Aus Sicht des Frankfurter Oberbürgermeisters erfüllt die Oderstadt die von der Arbeitsgruppe für das Zukunftszentrum formulierten Kriterien. Mit ihrer Lage im äußersten Osten der Republik könne sie deutliche Bezüge zu den Themen Transformation und Deutsche Einheit nachweisen. Auch verfüge sie mit der Europa-Universität Viadrina über eine wissenschaftliche Einrichtung mit entsprechendem Profil und Hunderten Studierenden aus zahlreichen Ländern. Eine Einrichtung, die mit dem Collegium Polonicum jenseits der Oder ihr wissenschaftliches Pendant habe. Nicht zuletzt sei die Nähe zum Hauptstadtflughafen BER ein Garant für gute Erreichbarkeit auch für internationale Gäste. Bei den Übernachtungsmöglichkeiten sieht Wilke gleichwohl Nachholebedarf. Doch da mit einer Standortentscheidung erst 2022 zu rechnen sei und das künftige Zukunftszentrum 2027 stehen solle, sei noch genügend Zeit, um Frankfurts Potenziale auf diesem Gebiet zu stärken. »Ich bin überzeugt davon, dass Frankfurt (Oder) der richtige Standort ist«, sagte sich Wilke. Die Stadt sei sehr gut, teils sogar hervorragend gerüstet. Im Prinzip sei die Ausschreibung wie für sie gemacht.

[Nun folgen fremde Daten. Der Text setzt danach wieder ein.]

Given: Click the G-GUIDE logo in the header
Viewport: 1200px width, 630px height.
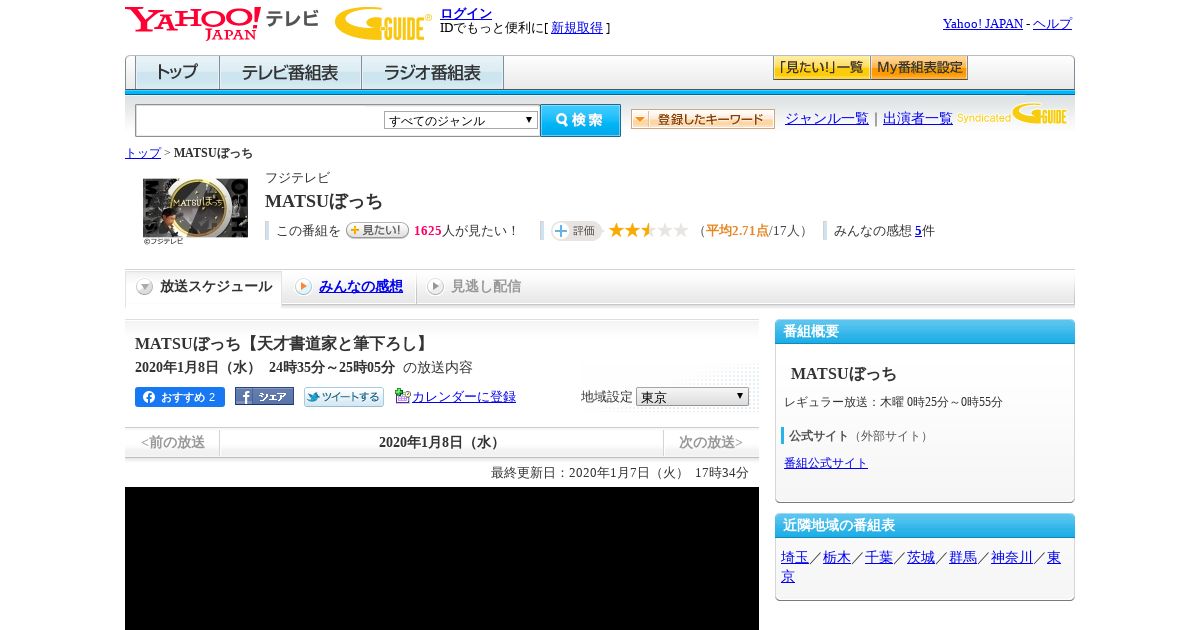Looking at the screenshot, I should pos(383,23).
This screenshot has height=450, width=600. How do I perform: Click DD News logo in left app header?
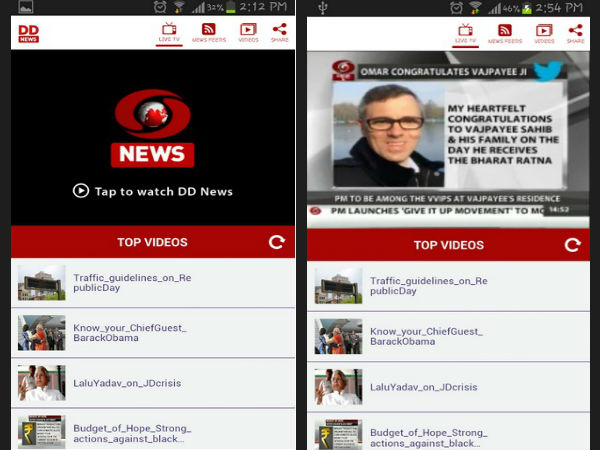click(x=29, y=33)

Ganz besonders hob Wilke das enge, längst freundschaftliche Zusammenleben mit der polnischen Nachbarstadt Słubice - bis 1945 Frankfurts Dammvorstadt jenseits der Oder - hervor. Beide Städte, die die sogenannte Friedensbrücke verbindet, kooperieren zum gemeinsamen Vorteil ihrer Bürger. Seit Jahren präsentieren sie sich auch international als Doppelstadt »Słubfurt«. Und sie halten gemeinsam den europäischen Gedanken, die Idee eines vereinten Europas hoch, wie Słubices Bürgermeister Mariusz Olejniczak in Potsdam betonte. Olejniczak sicherte seinem Freund René Wilke und allen Frankfurtern seine Unterstützung zu.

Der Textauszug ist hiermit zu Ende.